● CONSIGNE
Dans le texte sur l'ordinateur au cinéma, recopiez à l'identique le passage qui s'ouvre sur les mots contenant « Quarante-cinq minutes, c’est » et se ferme sur « (Harcèlement), en 1994. ».

● TEXTE SOURCE
****

Quarante-cinq minutes, c’est toujours un peu court, quand on a plein de choses à raconter. L’émission Place de la Toile de toute à l’heure est donc un peu frustrante si cherche à recenser tout ce qui ne s’y est pas dit et tous les films dont il n’a pas été question. Mais c’est la règle du jeu : on a plus de matière que de temps.

disclosure

Michael Douglas en train de chercher à récupérer des fichiers dans un espace virtuel, dans le film « Disclosure » (Harcèlement), en 1994.

Si on avait eu plus d’espace pour ça, j’aurais aimé rebondir sur la remarque d’Emmanuel Burdeau, qui disait que l’ordinateur servait parfois à réactiver d’anciennes formes du cinéma, notamment muet, comme les inter-titres. Et effectivement, je suis frappé de la manière dont certains scénarios basés sur des correspondances épistolaires ne (re-)deviennent « filmogéniques » que grâce à l’intervention de l’ordinateur comme accessoire du scénario. Les exemples qui me viennent spontanément sont You got m@ail (1998), de Nora Ephron (remake « high-tech » du Shop around the corner de Lubitsch) et Harcèlement (1994) d’après Michael Crichton (où l’e-mail a une importance scénaristique énorme). Dans un esprit comparable, on peut parler aussi des ordinateurs « de bord » (Alien, Ulysse 31, Sunshine, Barbarella, Flight of the navigator, Blake’s 7,…) que la science-fiction utilise pour expliciter des événements particulièrement difficiles à figurer à l’écran.

****

● DONNÉES FOURNIES
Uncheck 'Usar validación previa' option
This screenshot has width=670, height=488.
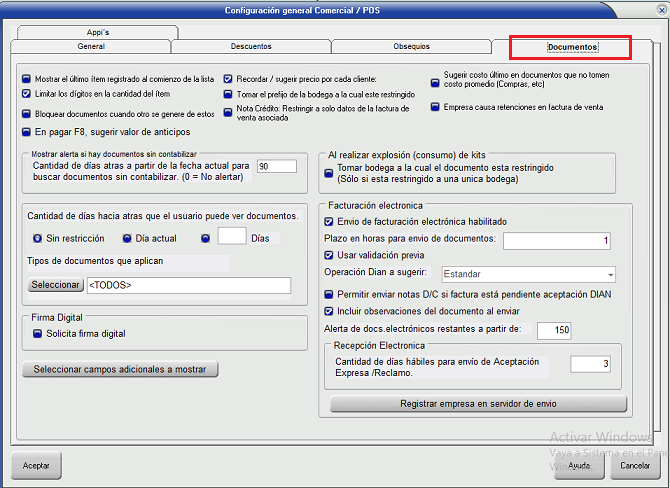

****

● RÉSULTAT OBTENU
Quarante-cinq minutes, c’est toujours un peu court, quand on a plein de choses à raconter. L’émission Place de la Toile de toute à l’heure est donc un peu frustrante si cherche à recenser tout ce qui ne s’y est pas dit et tous les films dont il n’a pas été question. Mais c’est la règle du jeu : on a plus de matière que de temps.

disclosure

Michael Douglas en train de chercher à récupérer des fichiers dans un espace virtuel, dans le film « Disclosure » (Harcèlement), en 1994.